VPN ゲートウェイの IPsec および IKE ポリシー パラメーター

IPsec および IKE プロトコル標準では、さまざまな組み合わせで幅広い暗号アルゴリズムがサポートされています。 記事 IPsec/IKE パラメーターでは、コンプライアンスまたはセキュリティの要件を満たすために Azure Stack Hub でサポートされるパラメーターについて説明します。

これらのポリシーを使用する場合は、次の重要な考慮事項に注意してください。

  • IPsec/IKE ポリシーは、Standard および HighPerformance (ルートベース) ゲートウェイ SKU でのみ機能します。
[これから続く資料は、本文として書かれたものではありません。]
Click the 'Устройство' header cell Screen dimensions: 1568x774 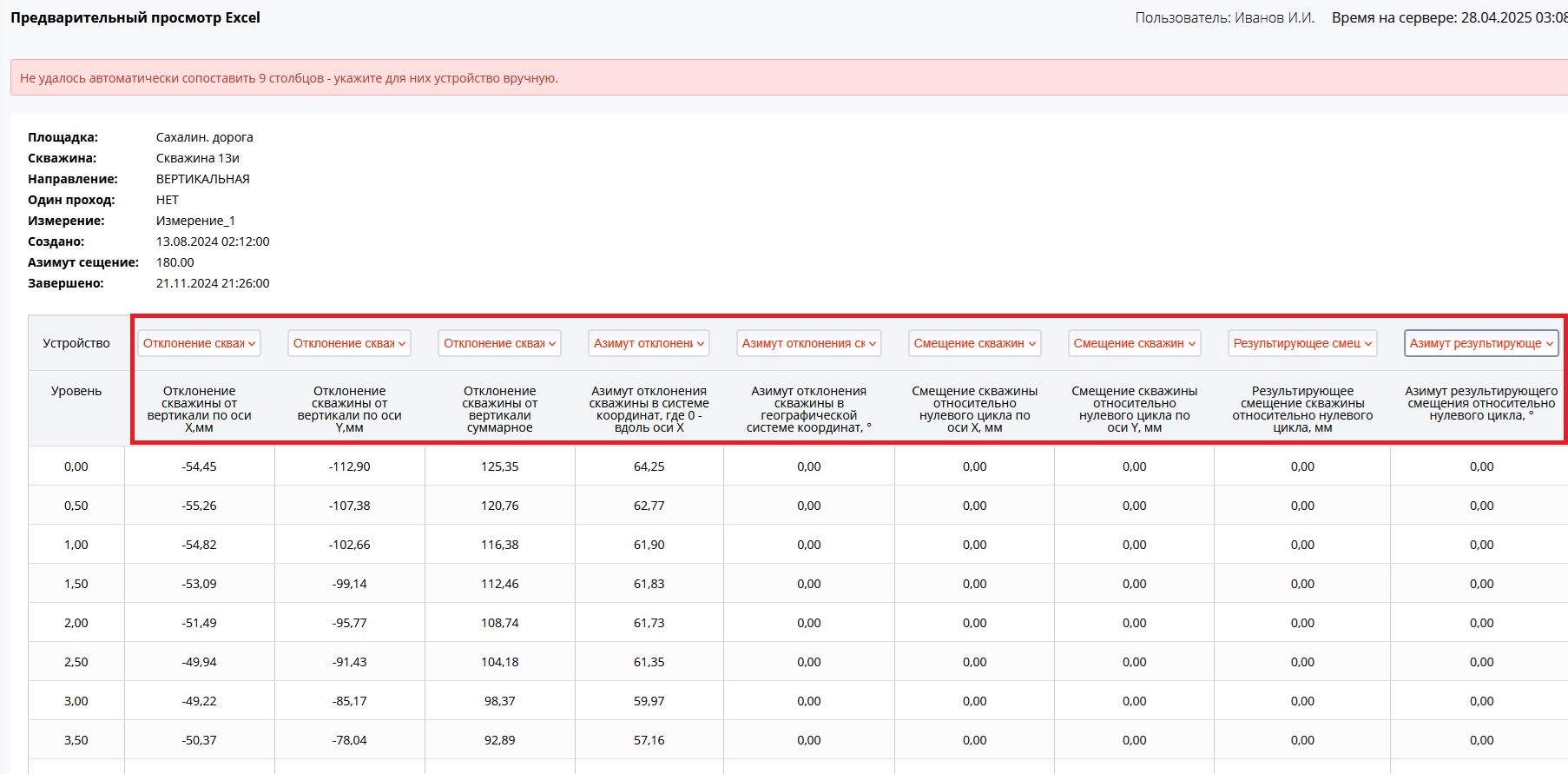(76, 343)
  • 指定できるポリシーの組み合わせは、特定の接続に対して 1 つだけです。

  • IKE (メイン モード) と IPsec (クイック モード) の両方について、すべてのアルゴリズムとパラメーターを指定する必要があります。 部分的なポリシー指定は許可されていません。

  • オンプレミスの VPN デバイスでポリシーがサポートされているかどうかを、VPN デバイス ベンダーの仕様に確認してください。

次の手順では、IPsec/IKE ポリシーを作成して構成し、新規または既存の接続に適用する方法を示します。 詳細な手順については、Azure Stack Hub でサイト間 (S2S) VPN 接続の IPsec/IKE ポリシーを構成する手順に従います。

  1. IPsec/IKE ポリシーを作成して設定します。

  2. IPsec/IKE ポリシーを使用して新しいサイト間 VPN 接続を作成します。

    1. 手順 1 - 仮想ネットワーク、VPN ゲートウェイ、ローカル ネットワーク ゲートウェイを作成します。

    2. 手順 2 - IPsec/IKE ポリシーを使用してサイト間 VPN 接続を作成します。

  3. 接続の IPsec/IKE ポリシーを更新します。